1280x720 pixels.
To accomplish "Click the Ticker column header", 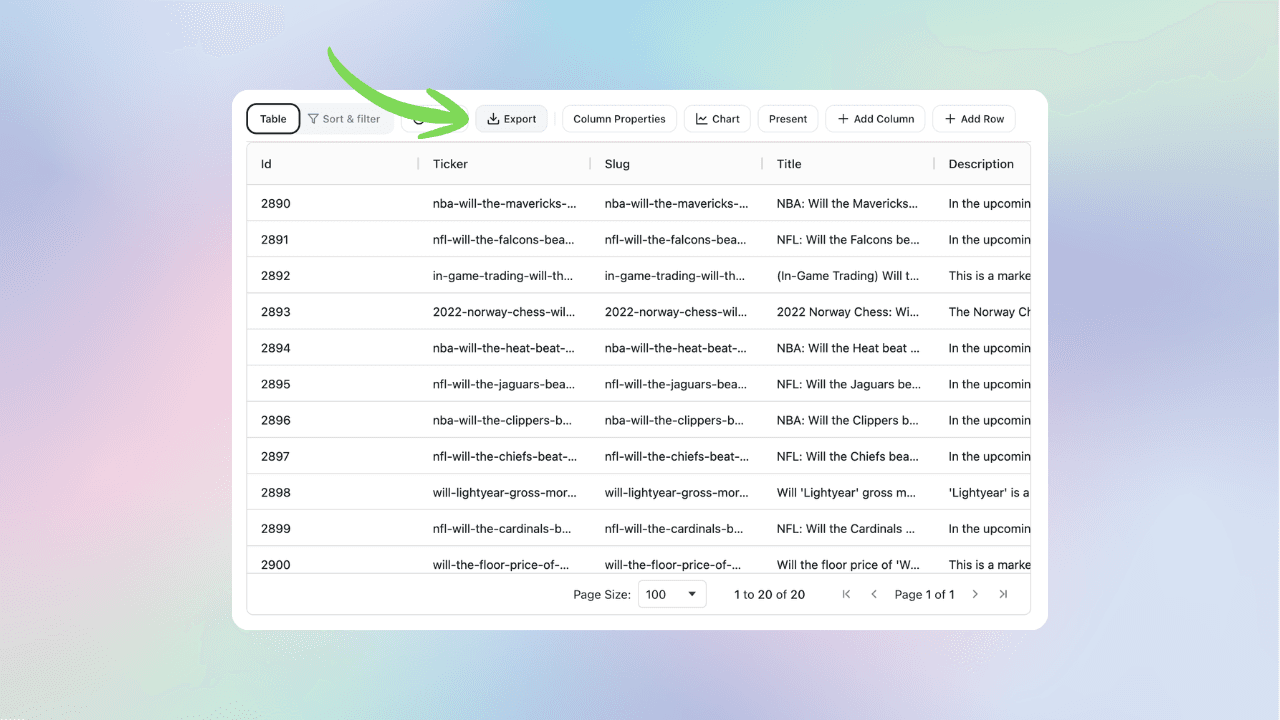I will [450, 163].
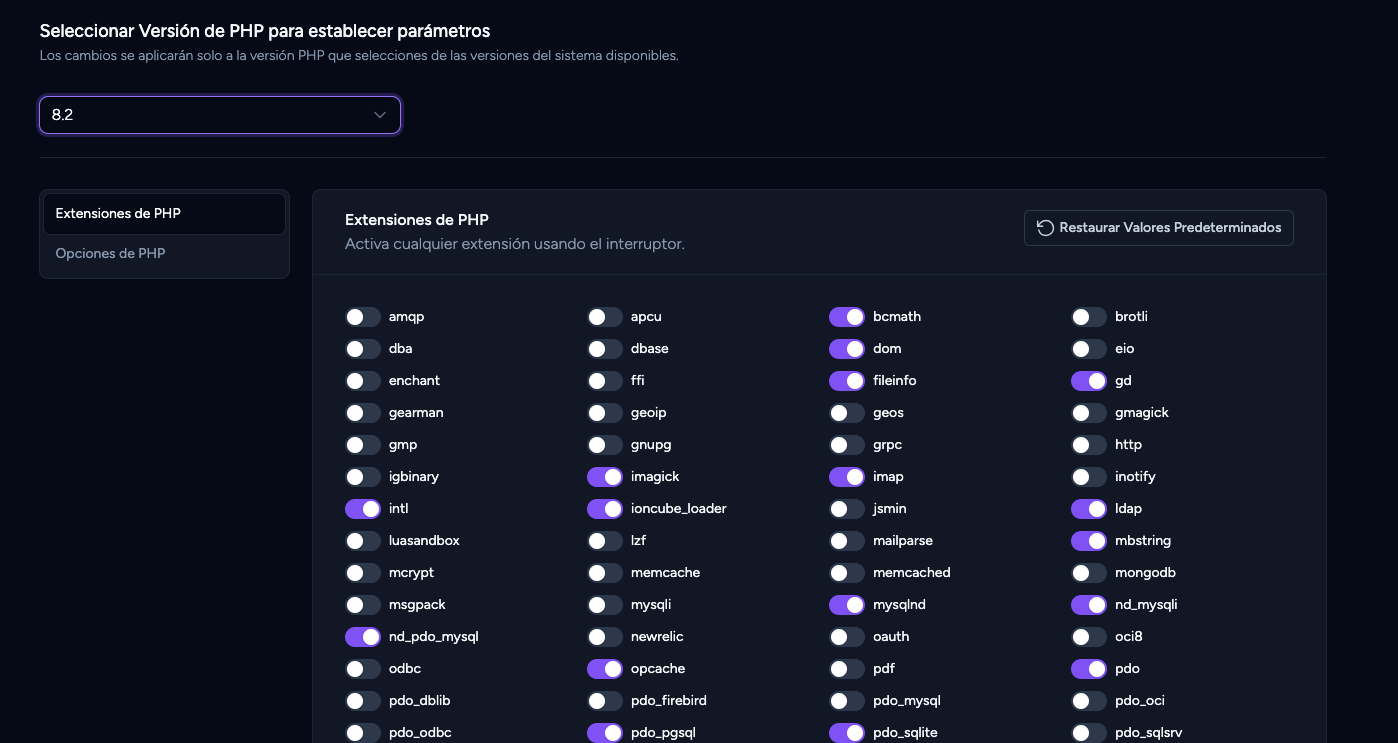Select the Extensiones de PHP tab
The height and width of the screenshot is (743, 1398).
tap(164, 214)
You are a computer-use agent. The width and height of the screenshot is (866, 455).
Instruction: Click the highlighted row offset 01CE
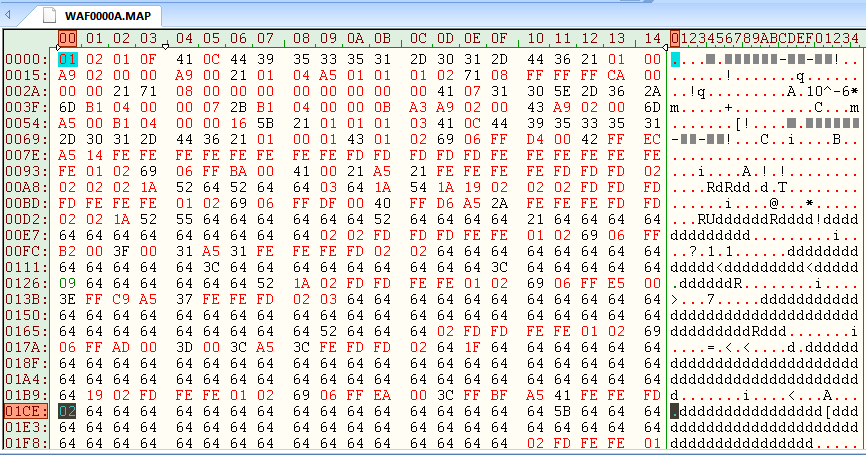click(25, 410)
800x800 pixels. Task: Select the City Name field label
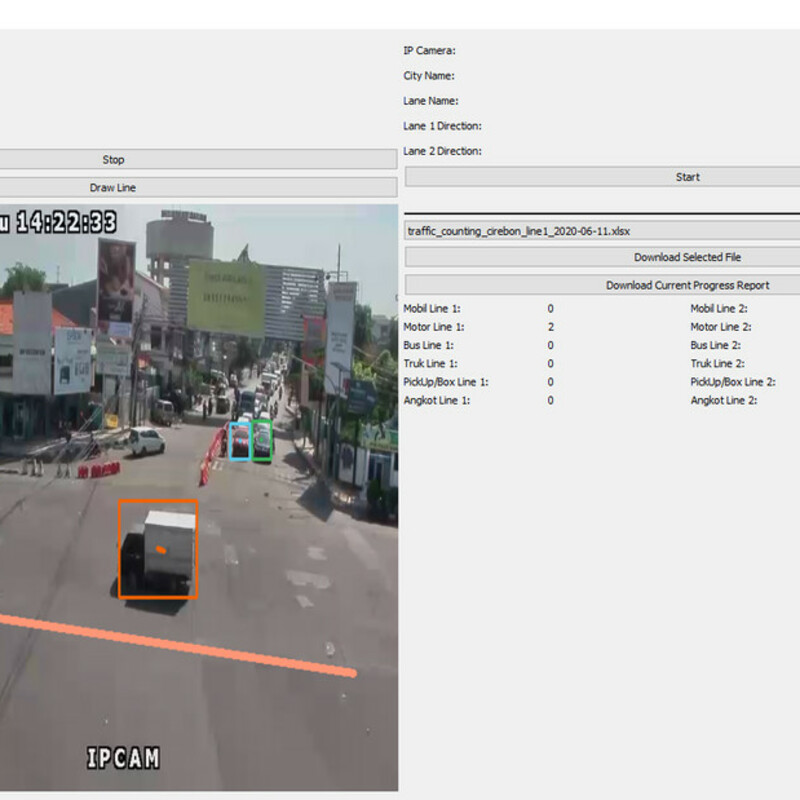[x=429, y=76]

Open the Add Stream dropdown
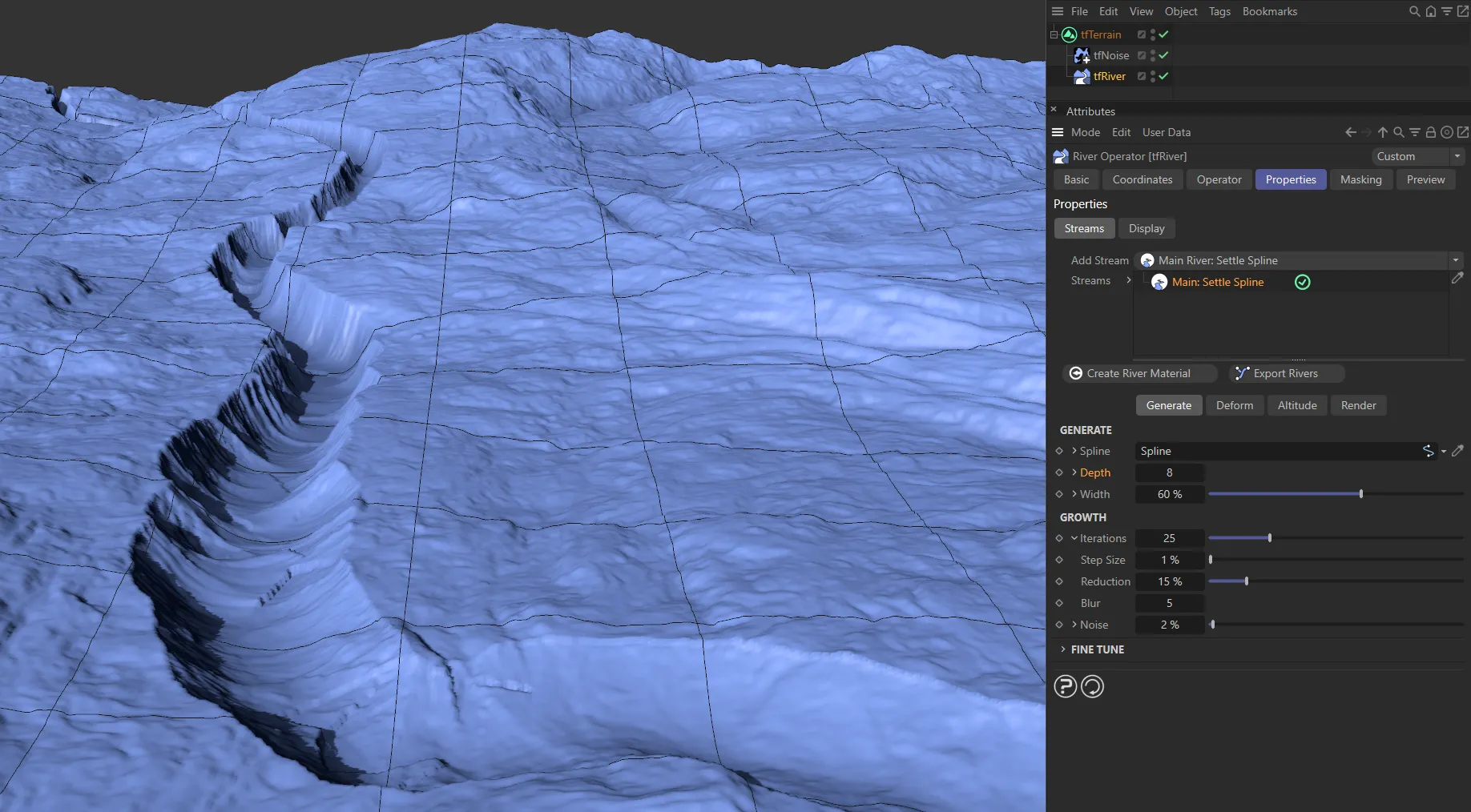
================
What the exercise asks
Please set down only the lines from the one containing "Instruction: Click the" through the end of the entries, exactly as they stand, both ends included and with no pictures.

Task solution
Instruction: Click the highlighted row offset 01CE
click(25, 410)
800x800 pixels. Task: Select the City Name field label
[x=429, y=76]

Open the Add Stream dropdown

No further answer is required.